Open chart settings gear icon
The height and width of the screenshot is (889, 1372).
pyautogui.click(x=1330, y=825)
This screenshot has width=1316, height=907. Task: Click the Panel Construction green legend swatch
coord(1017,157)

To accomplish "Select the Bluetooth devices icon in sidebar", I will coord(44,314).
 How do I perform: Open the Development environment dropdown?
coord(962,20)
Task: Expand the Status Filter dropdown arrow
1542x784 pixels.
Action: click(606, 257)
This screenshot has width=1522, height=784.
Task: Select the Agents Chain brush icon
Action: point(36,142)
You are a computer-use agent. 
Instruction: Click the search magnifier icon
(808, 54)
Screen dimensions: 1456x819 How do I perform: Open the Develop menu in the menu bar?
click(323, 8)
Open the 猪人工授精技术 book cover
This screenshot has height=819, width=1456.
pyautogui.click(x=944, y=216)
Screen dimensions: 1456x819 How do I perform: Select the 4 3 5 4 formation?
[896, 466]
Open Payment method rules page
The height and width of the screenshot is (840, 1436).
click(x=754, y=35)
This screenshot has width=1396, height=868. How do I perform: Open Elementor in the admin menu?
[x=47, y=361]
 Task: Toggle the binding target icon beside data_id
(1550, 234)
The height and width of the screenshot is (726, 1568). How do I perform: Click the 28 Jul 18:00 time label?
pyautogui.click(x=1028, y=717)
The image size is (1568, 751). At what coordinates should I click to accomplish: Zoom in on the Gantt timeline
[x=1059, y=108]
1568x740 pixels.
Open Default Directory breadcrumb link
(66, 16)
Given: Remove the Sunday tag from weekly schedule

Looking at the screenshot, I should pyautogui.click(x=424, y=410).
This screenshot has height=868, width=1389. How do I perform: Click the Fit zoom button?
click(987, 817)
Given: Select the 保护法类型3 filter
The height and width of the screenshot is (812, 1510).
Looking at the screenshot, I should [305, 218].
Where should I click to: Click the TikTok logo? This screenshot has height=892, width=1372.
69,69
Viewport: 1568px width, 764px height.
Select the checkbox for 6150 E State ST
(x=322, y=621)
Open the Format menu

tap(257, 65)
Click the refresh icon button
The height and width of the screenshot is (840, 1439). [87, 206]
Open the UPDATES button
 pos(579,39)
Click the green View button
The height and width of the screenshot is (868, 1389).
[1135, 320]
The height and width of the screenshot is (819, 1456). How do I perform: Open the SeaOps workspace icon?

YOUR TASK ▸
Please repeat each line from the one with "Given: Remove the" through the last line of the data above, and add nothing.

RESPONSE TO THIS EXERCISE ▸
Given: Remove the Sunday tag from weekly schedule

Looking at the screenshot, I should pyautogui.click(x=424, y=410).
This screenshot has height=868, width=1389. How do I perform: Click the Fit zoom button?
click(987, 817)
Given: Select the 保护法类型3 filter
The height and width of the screenshot is (812, 1510).
Looking at the screenshot, I should [305, 218].
Where should I click to: Click the TikTok logo? This screenshot has height=892, width=1372.
69,69
Viewport: 1568px width, 764px height.
Select the checkbox for 6150 E State ST
(x=322, y=621)
Open the Format menu

tap(257, 65)
Click the refresh icon button
The height and width of the screenshot is (840, 1439). [87, 206]
Open the UPDATES button
 pos(579,39)
Click the green View button
The height and width of the screenshot is (868, 1389).
[1135, 320]
The height and width of the screenshot is (819, 1456). How do I perform: Open the SeaOps workspace icon?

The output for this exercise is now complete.